So far, however, the attacks -- two bomb-filled cars left in London plus the ramming in Glasgow -- have not been entirely professional. It could be this is more of a homegrown operation, not one generated internationally by al-Qaeda, said some British security authorities. (Later, however, the first five persons arrested all turned out not to be of British origin).


The new prime minister called the nation "resolute." Still, Britain should have reacted more forcefully than it did earlier in the month when a group of British Muslims, demonstrating against the award of a knighthood to author Salman Rushdie, chanted, "Death to Rushdie, death to the Queen." Why should Britain, or any country, let people within its borders call for violence in this way?

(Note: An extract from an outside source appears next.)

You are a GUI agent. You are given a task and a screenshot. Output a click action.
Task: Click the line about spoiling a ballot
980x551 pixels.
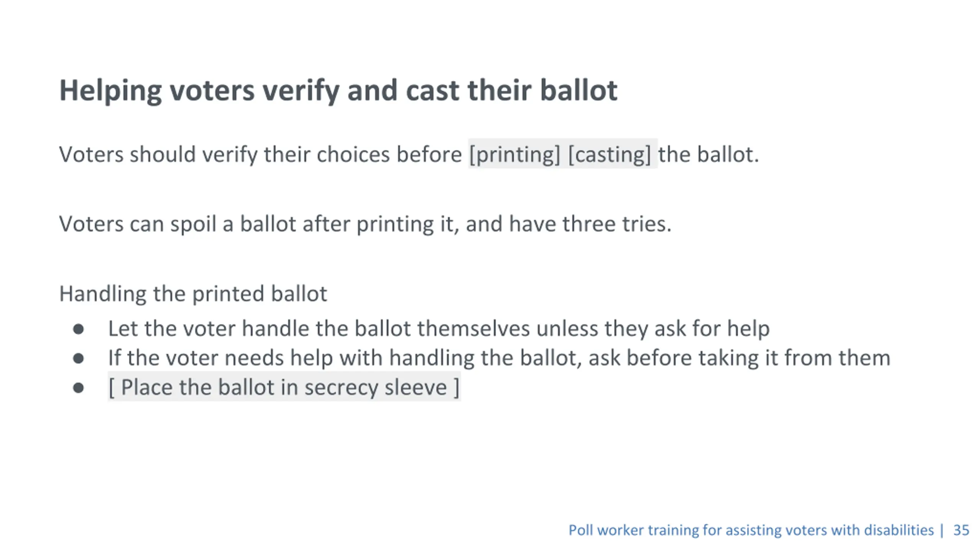pos(365,224)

An Islamist Web site said the events in Britain were tied to the Rushdie matter, but there was no immediate confirmation of that by British authorities. Still, a Pakistani minister had threatened suicide attacks in Britain in response to the Rushdie honor earlier this month..

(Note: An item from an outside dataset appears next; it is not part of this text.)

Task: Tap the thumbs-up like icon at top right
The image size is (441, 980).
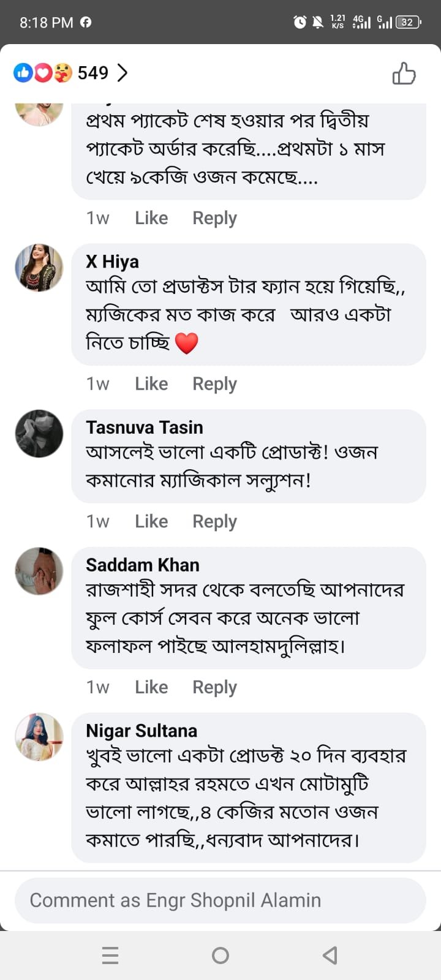Action: [x=404, y=74]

Not for the first time, the L.A. Times Web site at 2 p.m. Pacific time was trailing behind the New York Times and CNN sites in reporting the aftermath of the incident and the increase to the security level in Britain to "critical." Later, the Times Web site caught up with others in the main story. Still, the Web site was using a wire service story on the stepup in U.S. airport security. There was no local story from LAX, although at least one of the cable news networks did have a story direct from LAX on the step-up of security there. All in all, on Saturday, the publisher, Hiller's, vow to improve the Times Web site dramatically was not much in evidence.